Philip Mason to discard his Darlo property
A versatile three-level Darlinghurst building – which could suit retail, office, restaurant, artistic or residential uses – has been listed for sale.
The 900-square-metre Crown Street property with historic façade comes with parking for nine vehicles.
It is being sold with vacant possession, having been most recently tenanted and renovated by the contemporary office design company Zenith Interiors. It was Australian Playboy’s headquarters from 1982 to about 1990. The owner and vendor is Philip Mason, who was the publisher of Australian Playboy for 16 years.
It has been listed for October 11 auction through Cushman & Wakefield agents Tony Anderson and Lindsay Sturrock.
It sits between Liverpool and Stanley Streets.
“The high ceilings and timber beams help shape a creative and flexible warehouse space which also benefits from excellent natural light,” Anderson says.
It is expected to attract strong interest from owner occupiers, residential converters and investors. There is access from Palmer Street.
Cushman & Wakefield was presumably appointed to the listing given the company’s sale last year of the 500-square-metre Luxe Studios property around the corner, at 279-283 Liverpool Street, for $4.93 million.

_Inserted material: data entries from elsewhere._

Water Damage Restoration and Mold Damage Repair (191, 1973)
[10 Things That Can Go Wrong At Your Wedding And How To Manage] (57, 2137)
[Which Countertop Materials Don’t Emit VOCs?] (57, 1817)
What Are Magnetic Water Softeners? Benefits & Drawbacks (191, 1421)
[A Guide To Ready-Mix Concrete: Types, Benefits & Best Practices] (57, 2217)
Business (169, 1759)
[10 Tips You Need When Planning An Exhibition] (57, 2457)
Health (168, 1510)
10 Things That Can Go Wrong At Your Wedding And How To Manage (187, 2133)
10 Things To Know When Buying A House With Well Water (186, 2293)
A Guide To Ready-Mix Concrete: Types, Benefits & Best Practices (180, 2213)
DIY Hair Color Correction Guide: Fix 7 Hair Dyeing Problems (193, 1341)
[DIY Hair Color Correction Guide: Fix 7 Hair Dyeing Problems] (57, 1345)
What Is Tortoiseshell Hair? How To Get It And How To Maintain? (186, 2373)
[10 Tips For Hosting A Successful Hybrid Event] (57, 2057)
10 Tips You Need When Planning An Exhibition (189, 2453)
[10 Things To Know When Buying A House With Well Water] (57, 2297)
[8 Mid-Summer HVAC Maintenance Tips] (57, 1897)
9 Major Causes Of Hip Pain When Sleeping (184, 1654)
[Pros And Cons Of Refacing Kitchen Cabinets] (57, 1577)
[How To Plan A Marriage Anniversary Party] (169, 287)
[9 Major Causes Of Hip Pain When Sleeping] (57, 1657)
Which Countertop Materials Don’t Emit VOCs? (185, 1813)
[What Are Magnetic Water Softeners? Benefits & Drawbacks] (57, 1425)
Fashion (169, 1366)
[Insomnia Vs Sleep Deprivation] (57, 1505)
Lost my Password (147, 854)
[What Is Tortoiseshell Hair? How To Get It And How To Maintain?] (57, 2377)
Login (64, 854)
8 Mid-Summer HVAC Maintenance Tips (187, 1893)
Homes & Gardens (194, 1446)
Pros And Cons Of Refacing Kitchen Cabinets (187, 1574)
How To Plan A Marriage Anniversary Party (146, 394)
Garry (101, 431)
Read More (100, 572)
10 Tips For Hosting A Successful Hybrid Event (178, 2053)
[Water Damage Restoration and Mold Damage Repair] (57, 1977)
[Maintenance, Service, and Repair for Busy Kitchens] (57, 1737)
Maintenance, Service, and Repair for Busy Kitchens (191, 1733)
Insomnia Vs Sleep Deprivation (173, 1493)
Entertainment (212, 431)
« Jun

As reported by the Sydney Morning Herald magazine industry guru David Dale, it was in 1979 when Kerry Packer, flushed with the success of his new women's monthly Cleo, secured the rights to the US magazine Playboy, which had been founded in the 1950s by Hugh Hefner.
Hefner, who was interested in forming partnerships to produce overseas editions, did a deal with Packer, who had sent his lawyer Malcolm Turnbull to work on the deal in America.
The first issue of Australian Playboy in February 1979 sold nearly 200,000 copies.
Some three years later, Packer gave up the licence to produce Australian Playboy and it was taken over by a small shop called Mason Stewart Publishing, best known until then for the surfing mag Tracks and the rock magazine RAM.
Sales had settled at about 140,000 a month, with rival Penthouse becoming more explicit under American publisher Bob Guccione’s edict.
By 1996, Australian Playboy's circulation had fallen to 36,000 and in 1997 Mason's company was taken over by the British publisher EMAP, with Mason becoming its non-executive chairman of EMAP Australia.
Australian Playboy ceased publication in 2000.